Webpack version 5 removed the automatic node.js polyfills and they need to be added manually. An error message during the compilation from TS to JS provides a hint on how to achieve that.

Angular

  • Add the corresponding library of the node.js core modules or the browserified version in devDependencies in your package.json file

  • Include @angular-builders/custom-webpack in devDependencies

  • Create a custom webpack configuration named node-webpack.config.js and list the node modules

    module.exports = {
    resolve: {
    alias: {
    process: 'process/browser',
    https: 'agent-base',
    http: 'agent-base'
    },
    fallback: {
    url: false,
    os: false,
    assert: false,
    constants: false,
    zlib: false,
    path: false,
    http: false,
    util: require.resolve('util/'),
    process: require.resolve('process/browser'),
    stream: require.resolve('stream-browserify'),
    buffer: require.resolve('buffer'),
    crypto: require.resolve('crypto-browserify'),
    https: require.resolve('https-browserify')
    }
    },
    plugins: [new ProvidePlugin({ process: 'process/browser' })]
    };
  • In the angular.json file, adjust the build target to use the custom builder and set path to the custom config node-webpack.config.js defined above

    "build": {
    "builder": "@angular-builders/custom-webpack:browser",
    "options": {
    "customWebpackConfig": {
    "path": "./node-webpack.config.js"
    }
    }
  • In the angular.json file, adjust the serve target to use the custom builder as well

    "serve": {
    "builder": "@angular-builders/custom-webpack:dev-server",
  • In the package.json file, exclude the node modules that do not exist in the browser

    "browser": {
    "fs": false,
    "net": false,
    "tls": false
    }
  • Proxy any requests to your API server in development by adding a proxy.config.json file in /src folder This avoids the CORS issues.

    {
    "/api/*": {
    "target": "REMOTE_SYSTEM_IDENTIFIER",
    "secure": true,
    "logLevel": "debug",
    "changeOrigin": true
    }
    }

    Since the base path has been set in the proxy config, change the value of the url property in myDest to /. In the angular.json file, adjust the serve options to include proxyConfig.
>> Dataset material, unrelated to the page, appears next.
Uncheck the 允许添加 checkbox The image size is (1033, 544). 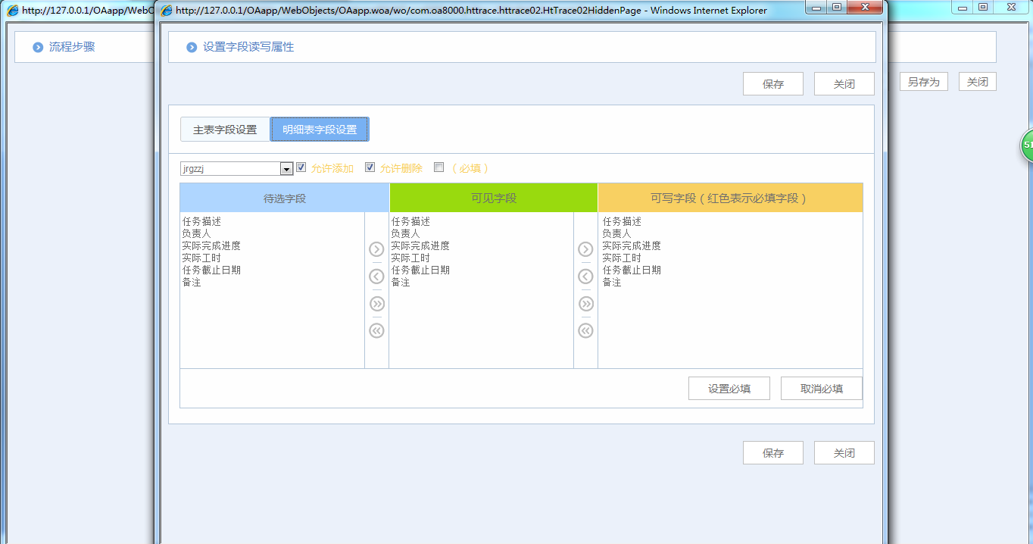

    "proxyConfig": "src/proxy.conf.json"

React

  • Add the corresponding library of the core node.js modules in devDependencies in your package.json file. Add the react-app-rewired dependency and adjust the existing calls to react-scripts in npm scripts for start, build and test

    "start": "react-app-rewired start"
  • In the config-overrides.js file, list the core node modules

    module.exports = function override(config, env) {
    config.ignoreWarnings = [/Failed to parse source map/];
    config.resolve.alias = {
    https: 'agent-base',
    http: 'agent-base'
    };
    config.resolve.fallback = {
    os: false,
    url: false,
    https: false,
    http: false,
    fs: false,
    path: false,
    assert: false,
    zlib: false,
    tls: false,
    net: false,
    constants: false,
    util: require.resolve('util'),
    process: require.resolve('process/browser'),
    stream: require.resolve('stream-browserify'),
    buffer: require.resolve('buffer'),
    console: require.resolve('console-browserify'),
    crypto: require.resolve('crypto-browserify'),
    https: require.resolve('https-browserify')
    };
    config.plugins = [
    ...config.plugins,
    new ProvidePlugin({
    Buffer: ['buffer', 'Buffer']
    }),
    new ProvidePlugin({
    process: 'process/browser'
    }),
    new NormalModuleReplacementPlugin(/^node:/, resource => {
    resource.request = resource.request.replace(/^node:/, '');
    })
    ];

    return config;
    };
  • Proxy any requests to your API server in development by adding a proxy field to the package.json file. This avoids the CORS issues.

    "proxy": "REMOTE_SYSTEM_IDENTIFIER",

    Since the base path has been set in the proxy, change the value of the url property in myDest to /

    caution

    This proxy is only for development. You need to ensure that API URLs point to the right target in production.

Now, the project should build and run locally.